The reason was because I got Covid. Matt and Jake had gone to France and I was to join them a few days later and in those few days my son, Jonny, got sent home from work with a positive lateral flow test.

One minute I was packing for France the next I was isolating for 10 days that turned into 2 weeks after I caught it too – even though I was double jabbed.

When your plans change for the worse it can be quite depressing. I remember, besides having Covid symptoms, I had to make sure it wasn’t going to affect me mentally.

During the whole time throughout this pandemic I have been very conscious that I have to keep my mental health in check daily.

Keeping a positive attitude sometimes has been a struggle but during this particular time it was my biggest mental battle.

Someone asked me how I was feeling and I made a comment that really doesn’t make sense but it described how I was feeling. I said it’s like I was watching my depression from the outside.

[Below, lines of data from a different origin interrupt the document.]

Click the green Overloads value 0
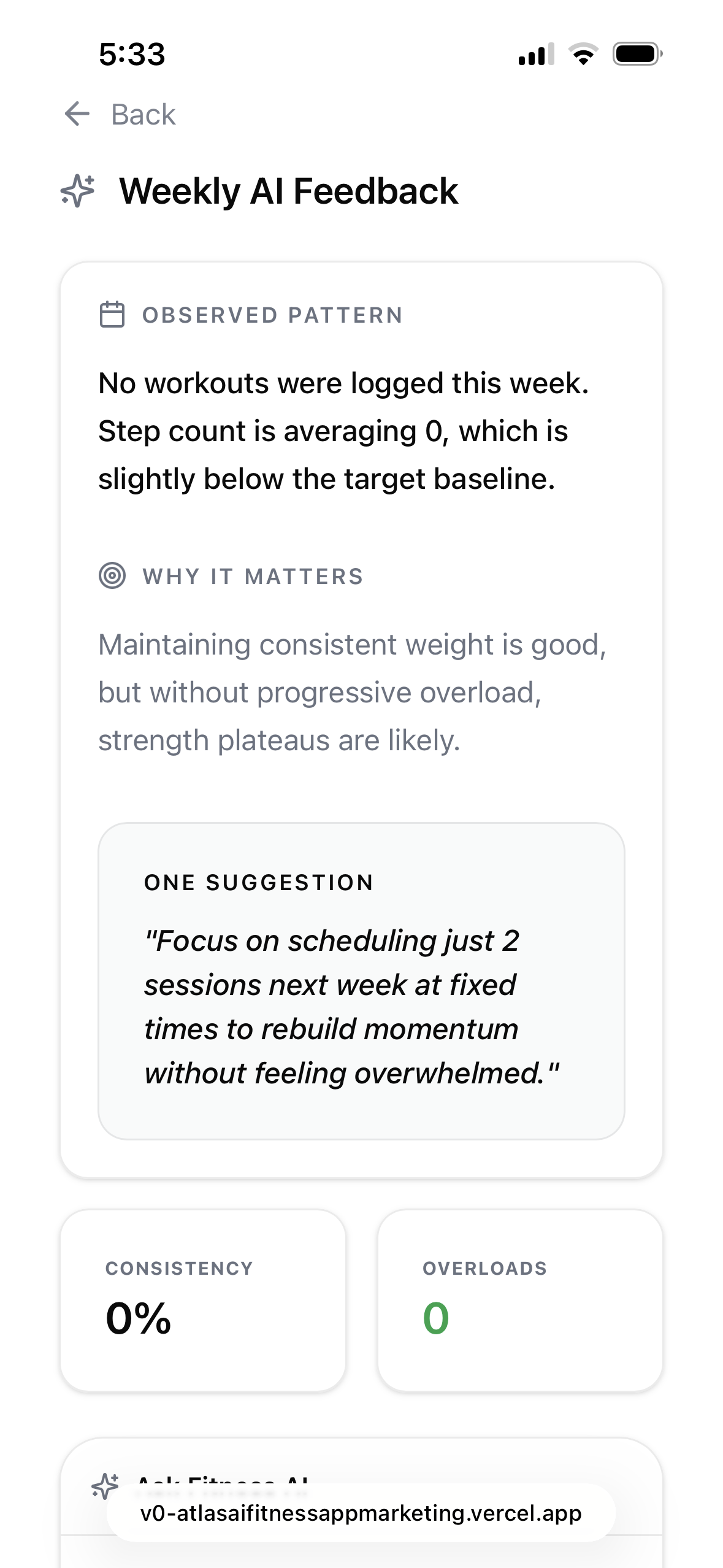 point(436,1318)
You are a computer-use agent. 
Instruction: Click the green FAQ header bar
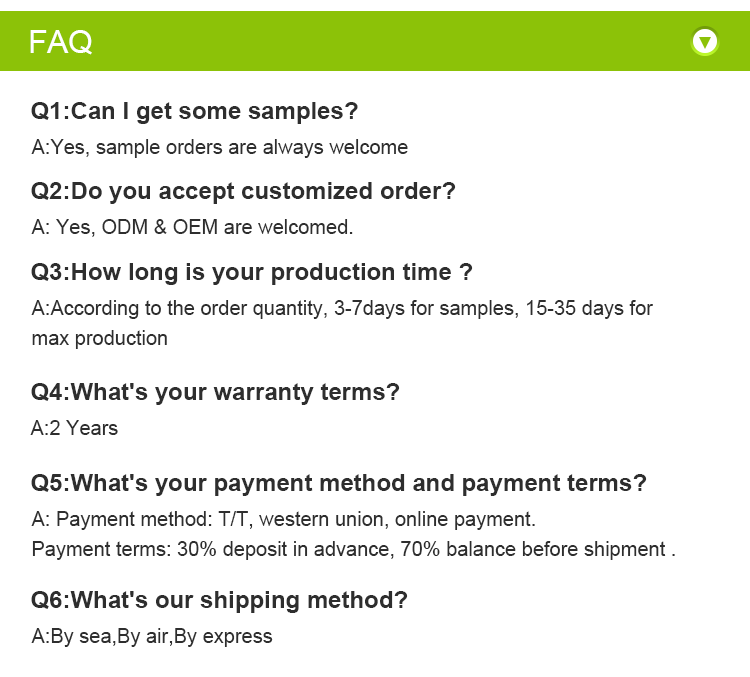(375, 41)
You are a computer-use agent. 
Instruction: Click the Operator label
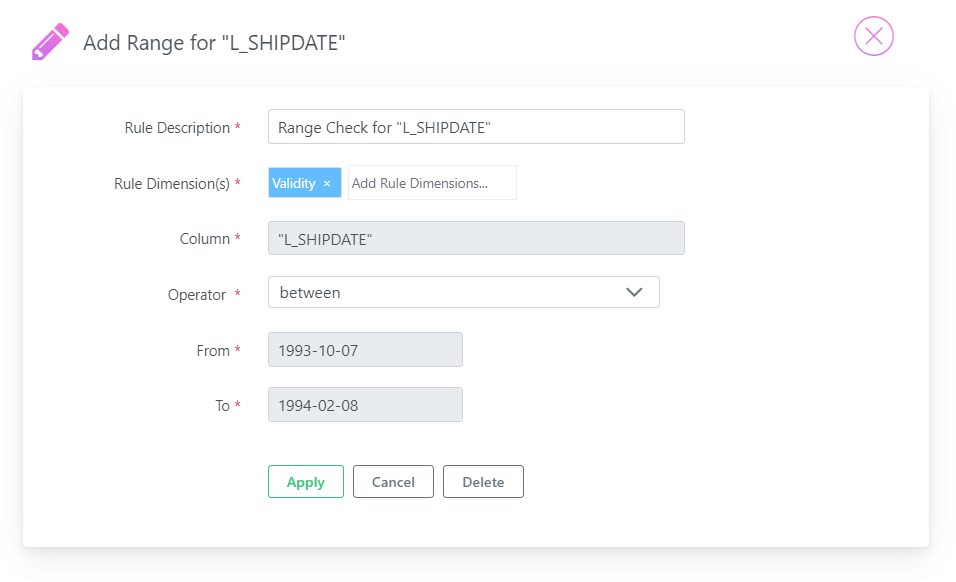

My previous experience when I have been depressed is that I was closed off and living in my own head, trapped in my own thoughts. I couldn’t look beyond that and I struggled and was overwhelmed in that place.

Here I was now in what I felt was another episode of depression however I was looking at it from the outside. I couldn’t make sense of that feeling.

After our isolation period was over Matt and Jake had returned home. Matt asked what would I like to do with the last 10 days of the summer. My response was I need to get away I was finding the house depressing and I just needed to get away from it.

I said in earlier blogs that when I had depression before I didn’t notice I was in it but it was also a place I didn’t want to leave (probably because I didn’t think I could) and here I was wanting to run as far away from it as I could.

Eventually I had a lovely time away. It also gave me time to reflect on those feelings and I came out with this conclusion. The reason it was like I was looking at depression from the outside meant that I wasn’t actually in it and I had learnt that you don’t have to live there you can get out.

It shows to me just how much I have changed and grown.